__Activity__
Scan the listing beneath this sentence. Report each line with the word "computer".

__Records to process__
Start of Block

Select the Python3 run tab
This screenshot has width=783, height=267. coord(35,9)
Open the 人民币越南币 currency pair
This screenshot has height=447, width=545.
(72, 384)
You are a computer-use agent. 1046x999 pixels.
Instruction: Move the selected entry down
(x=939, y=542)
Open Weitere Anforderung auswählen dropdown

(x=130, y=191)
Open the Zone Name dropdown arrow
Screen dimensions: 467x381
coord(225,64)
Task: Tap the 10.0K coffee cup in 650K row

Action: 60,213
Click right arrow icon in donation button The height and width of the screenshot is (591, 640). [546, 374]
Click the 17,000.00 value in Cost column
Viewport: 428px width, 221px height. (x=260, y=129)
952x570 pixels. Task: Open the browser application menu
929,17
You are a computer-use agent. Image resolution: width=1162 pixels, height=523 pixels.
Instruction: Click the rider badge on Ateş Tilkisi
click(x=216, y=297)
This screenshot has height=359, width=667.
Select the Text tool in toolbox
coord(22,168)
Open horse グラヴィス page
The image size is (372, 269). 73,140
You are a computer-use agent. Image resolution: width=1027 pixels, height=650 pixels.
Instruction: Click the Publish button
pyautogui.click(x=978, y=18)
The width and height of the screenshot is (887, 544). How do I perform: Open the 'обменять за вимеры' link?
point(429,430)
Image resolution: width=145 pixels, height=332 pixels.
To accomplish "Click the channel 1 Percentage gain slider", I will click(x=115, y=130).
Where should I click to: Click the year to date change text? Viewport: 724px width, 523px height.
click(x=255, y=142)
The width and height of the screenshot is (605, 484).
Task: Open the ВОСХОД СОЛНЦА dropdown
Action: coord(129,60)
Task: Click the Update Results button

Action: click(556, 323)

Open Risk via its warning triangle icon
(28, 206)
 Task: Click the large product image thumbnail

End of Block

__Task response__
You are a computer-use agent. 1046x999 pixels.
You are a computer-use agent. Image resolution: width=1162 pixels, height=523 pixels.
You are a computer-use agent. Image resolution: width=1027 pixels, height=650 pixels.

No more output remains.